# Tasks and exercises
(A) In the text on same-sex adoption, what percentage of children are removed from foster care scenarios because of physical or sexual abuse or denial of health services?
(B) Continue the text on same-sex adoption from its last sentence.

# Excerpt provided
##########

As a Christian who doesn't approve of that lifestyle, I would be tempted to say that same-sex adoption may place the child in a confusing and complicated situation where they would see things that I find morally wrong.
However, as a pragmatist, I think it's important to look at the other side of foster care and adoption and really look at what's best for the children. About 35% of children are removed from foster care scenarios because of physical or sexual abuse or denial of health services. In adoption cases, statistics for abuse and mistreatment are frighteningly high. What's the benefit of placing a child in an adoptive situation with abusive opposite-sex persons versus loving same-sex persons? I don't really know any statistics either way, but I would tend to think that a loving environment wins every time.
If a child is in an adoption scenario, chances are they've already undergone circumstances beyond the comprehension of most people reading this--death of caretakers, abusive parents or foster parents, or some form of neglect or child endangerment.
Most foster kids never get adopted; they grow up in orphanages without ever experiencing the love of a family. Children that aren't adopted have higher rates of suicide and violence. Why wouldn't we do anything possible to avoid those negative outcomes?

##########

# Data provided
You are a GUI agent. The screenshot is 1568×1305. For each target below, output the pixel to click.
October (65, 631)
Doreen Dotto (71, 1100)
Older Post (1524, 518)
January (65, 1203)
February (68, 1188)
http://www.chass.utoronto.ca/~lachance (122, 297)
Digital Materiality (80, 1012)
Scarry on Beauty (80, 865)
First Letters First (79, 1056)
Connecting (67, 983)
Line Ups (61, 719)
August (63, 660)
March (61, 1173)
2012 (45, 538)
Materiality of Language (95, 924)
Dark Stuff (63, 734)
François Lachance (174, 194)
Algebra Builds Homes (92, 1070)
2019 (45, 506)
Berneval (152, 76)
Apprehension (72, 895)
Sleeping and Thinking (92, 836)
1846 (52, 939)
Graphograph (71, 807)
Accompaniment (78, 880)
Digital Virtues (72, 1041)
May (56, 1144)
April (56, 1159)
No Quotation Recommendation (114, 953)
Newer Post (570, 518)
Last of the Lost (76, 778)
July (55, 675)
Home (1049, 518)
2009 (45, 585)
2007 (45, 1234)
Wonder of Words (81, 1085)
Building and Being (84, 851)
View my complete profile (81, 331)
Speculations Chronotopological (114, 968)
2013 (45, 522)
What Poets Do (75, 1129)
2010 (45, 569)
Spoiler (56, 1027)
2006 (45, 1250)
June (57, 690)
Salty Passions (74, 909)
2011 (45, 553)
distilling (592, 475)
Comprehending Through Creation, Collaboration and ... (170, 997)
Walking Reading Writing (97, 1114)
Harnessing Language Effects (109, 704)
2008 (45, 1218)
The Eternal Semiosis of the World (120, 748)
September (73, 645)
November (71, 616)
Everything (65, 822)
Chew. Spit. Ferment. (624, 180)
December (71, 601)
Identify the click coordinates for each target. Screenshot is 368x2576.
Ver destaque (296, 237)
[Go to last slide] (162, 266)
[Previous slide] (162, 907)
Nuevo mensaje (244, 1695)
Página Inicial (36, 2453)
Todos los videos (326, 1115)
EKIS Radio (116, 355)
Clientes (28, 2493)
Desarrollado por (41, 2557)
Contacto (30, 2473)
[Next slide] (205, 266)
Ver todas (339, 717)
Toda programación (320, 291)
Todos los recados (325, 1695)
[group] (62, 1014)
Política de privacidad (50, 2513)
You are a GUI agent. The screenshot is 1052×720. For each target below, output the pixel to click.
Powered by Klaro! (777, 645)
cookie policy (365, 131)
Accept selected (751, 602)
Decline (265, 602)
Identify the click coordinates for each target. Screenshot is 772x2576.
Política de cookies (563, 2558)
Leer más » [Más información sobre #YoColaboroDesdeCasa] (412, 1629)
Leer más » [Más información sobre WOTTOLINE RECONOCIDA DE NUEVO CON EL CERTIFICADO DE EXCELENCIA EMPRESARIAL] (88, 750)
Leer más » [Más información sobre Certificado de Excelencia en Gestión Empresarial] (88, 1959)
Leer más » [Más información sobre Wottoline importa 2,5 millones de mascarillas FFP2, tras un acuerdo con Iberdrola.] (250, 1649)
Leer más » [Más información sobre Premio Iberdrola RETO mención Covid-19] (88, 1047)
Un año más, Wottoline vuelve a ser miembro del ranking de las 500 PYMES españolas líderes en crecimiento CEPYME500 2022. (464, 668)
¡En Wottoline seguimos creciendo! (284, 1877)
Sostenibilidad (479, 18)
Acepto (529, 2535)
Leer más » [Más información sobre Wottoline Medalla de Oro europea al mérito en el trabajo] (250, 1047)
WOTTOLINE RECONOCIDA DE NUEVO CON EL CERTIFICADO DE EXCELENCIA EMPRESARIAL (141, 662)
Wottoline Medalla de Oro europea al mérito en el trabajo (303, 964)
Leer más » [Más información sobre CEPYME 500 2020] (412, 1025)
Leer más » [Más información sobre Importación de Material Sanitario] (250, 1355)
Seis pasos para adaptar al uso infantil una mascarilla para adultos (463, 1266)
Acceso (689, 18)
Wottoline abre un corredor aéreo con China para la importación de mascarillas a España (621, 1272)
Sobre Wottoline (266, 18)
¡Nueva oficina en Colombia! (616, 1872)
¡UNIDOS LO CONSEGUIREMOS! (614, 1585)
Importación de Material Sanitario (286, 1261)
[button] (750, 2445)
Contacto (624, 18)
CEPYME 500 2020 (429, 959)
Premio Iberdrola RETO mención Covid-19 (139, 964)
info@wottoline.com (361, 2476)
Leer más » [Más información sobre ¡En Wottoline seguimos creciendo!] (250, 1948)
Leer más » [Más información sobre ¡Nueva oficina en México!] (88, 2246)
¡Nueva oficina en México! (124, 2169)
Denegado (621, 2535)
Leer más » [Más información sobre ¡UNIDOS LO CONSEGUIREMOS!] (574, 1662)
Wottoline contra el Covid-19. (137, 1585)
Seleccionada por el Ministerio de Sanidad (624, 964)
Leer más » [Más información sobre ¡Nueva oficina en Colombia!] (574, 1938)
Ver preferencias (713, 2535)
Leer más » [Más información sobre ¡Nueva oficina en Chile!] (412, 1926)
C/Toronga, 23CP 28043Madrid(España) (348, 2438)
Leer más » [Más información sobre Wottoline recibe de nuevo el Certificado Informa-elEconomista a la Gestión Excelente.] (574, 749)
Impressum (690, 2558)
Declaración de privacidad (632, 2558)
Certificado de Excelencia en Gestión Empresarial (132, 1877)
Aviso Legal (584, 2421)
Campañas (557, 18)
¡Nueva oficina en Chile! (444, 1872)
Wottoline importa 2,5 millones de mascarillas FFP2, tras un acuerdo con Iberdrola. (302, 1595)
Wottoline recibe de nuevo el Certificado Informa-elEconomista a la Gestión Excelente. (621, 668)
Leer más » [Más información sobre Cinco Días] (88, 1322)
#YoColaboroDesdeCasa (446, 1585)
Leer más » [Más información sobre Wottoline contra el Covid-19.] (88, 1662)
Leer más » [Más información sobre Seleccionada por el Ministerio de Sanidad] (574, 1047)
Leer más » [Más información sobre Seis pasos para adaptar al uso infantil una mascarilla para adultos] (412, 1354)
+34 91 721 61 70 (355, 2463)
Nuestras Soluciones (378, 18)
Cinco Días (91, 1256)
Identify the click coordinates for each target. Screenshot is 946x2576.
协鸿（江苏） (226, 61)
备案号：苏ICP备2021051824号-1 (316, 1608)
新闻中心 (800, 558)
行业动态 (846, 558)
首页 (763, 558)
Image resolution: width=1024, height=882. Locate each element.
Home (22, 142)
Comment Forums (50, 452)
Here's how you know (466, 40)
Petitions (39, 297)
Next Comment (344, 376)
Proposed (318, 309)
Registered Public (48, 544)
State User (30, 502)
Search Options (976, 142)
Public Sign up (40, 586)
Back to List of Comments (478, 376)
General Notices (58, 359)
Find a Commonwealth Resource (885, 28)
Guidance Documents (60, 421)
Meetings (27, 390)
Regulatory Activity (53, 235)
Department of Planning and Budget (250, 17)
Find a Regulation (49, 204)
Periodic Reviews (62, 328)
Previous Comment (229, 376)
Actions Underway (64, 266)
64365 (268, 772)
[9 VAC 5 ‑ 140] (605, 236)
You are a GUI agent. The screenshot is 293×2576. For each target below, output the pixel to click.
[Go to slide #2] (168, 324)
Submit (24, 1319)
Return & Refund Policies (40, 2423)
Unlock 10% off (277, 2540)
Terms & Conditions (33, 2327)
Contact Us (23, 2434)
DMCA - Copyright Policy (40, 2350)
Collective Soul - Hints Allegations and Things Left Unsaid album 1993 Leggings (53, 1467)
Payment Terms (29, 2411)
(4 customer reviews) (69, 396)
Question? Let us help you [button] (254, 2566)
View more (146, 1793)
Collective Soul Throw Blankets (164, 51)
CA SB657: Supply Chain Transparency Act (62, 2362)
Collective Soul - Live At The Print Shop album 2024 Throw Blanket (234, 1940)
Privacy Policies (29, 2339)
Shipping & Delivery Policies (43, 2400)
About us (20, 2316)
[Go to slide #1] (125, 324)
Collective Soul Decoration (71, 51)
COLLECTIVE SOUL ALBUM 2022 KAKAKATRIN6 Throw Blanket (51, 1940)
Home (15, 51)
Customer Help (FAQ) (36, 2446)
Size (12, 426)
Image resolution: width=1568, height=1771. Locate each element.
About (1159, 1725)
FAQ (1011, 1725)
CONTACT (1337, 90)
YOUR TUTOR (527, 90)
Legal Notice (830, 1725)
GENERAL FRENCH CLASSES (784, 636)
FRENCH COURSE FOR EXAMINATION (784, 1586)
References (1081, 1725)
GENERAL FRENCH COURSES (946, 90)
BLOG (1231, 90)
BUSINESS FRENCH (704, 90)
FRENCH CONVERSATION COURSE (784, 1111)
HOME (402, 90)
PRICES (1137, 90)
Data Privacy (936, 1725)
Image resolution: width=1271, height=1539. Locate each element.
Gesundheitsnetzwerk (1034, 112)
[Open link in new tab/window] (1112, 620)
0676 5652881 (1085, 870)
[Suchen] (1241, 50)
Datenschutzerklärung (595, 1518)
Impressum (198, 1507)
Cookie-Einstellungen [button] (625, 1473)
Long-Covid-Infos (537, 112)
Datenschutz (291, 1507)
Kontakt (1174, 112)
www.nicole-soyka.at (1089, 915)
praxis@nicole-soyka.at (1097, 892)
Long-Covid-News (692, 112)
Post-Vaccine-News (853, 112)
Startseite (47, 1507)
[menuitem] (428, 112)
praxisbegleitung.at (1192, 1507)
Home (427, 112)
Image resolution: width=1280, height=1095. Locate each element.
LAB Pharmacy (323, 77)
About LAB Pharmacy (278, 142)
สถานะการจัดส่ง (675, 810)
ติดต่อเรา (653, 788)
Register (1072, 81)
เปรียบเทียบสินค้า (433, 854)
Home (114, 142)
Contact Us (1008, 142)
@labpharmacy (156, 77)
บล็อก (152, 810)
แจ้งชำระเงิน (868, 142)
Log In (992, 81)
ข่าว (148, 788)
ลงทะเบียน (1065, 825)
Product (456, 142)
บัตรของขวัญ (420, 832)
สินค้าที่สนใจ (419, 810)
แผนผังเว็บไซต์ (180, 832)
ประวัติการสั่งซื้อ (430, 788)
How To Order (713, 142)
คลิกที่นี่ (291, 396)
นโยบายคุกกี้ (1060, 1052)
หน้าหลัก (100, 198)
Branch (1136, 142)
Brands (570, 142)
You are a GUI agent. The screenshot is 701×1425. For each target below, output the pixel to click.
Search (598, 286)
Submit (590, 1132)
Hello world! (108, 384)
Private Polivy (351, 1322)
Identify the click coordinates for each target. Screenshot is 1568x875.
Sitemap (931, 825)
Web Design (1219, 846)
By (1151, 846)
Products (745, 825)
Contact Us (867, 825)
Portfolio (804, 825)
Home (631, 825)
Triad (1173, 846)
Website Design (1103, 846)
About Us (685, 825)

##########

# Task answers
(A) About 35%.

(B)
There aren't easy answers to any of these questions, but I think we should all ask, what would Jesus do, and what would He want us to do?
With the woman who was accused of adultery, Jesus didn't say, "Let her have it!" He said, "Let he who is without sin cast the first stone." Jesus hung around the tax collectors and sinners of the day. He didn't approve of their lifestyles, but didn't fear and hate them, either. He hung around the holier-than-thous and chastised them for being so legalistic and missing the big picture. He didn't discriminate against theives or adulterous women; he treated them all with a level of respect due any human.
I'm not necessarily pro-gay rights or pro-LGBT community rights. But I am pro-equal human rights, because I think Jesus is, too.
With all due respect, what you should be asking is "why do people cherry pick out of their respective religious texts?"
ReplyDeleteI think most people do, and I'm probably no different. Some label it as interpretation, but it's all the same. As a regular church attender, it's incredibly difficult to strike the right balance between "interpretation" and "legalism." I'm more of a "spirit of the law" kind of guy. Some things in the Bible are crystal clear, some are left to interpretation. Of the Old Testament law, Jesus said that you can basically throw it out because it's summed up in two sentences--love God with all your heart, and love your neighbor as yourself.
ReplyDeleteIMO, everything else not explicitly defined is left to interpretation. There's parts where it says church leaders should be held to certain standards and that women shouldn't speak in church. Some of those, I think are hard and fast (pastors should have one wife, for example) but I think some of them were more cultural (women's place in society as a whole was drastically different 2,000 years ago) and are given to reasonable modern interpretation.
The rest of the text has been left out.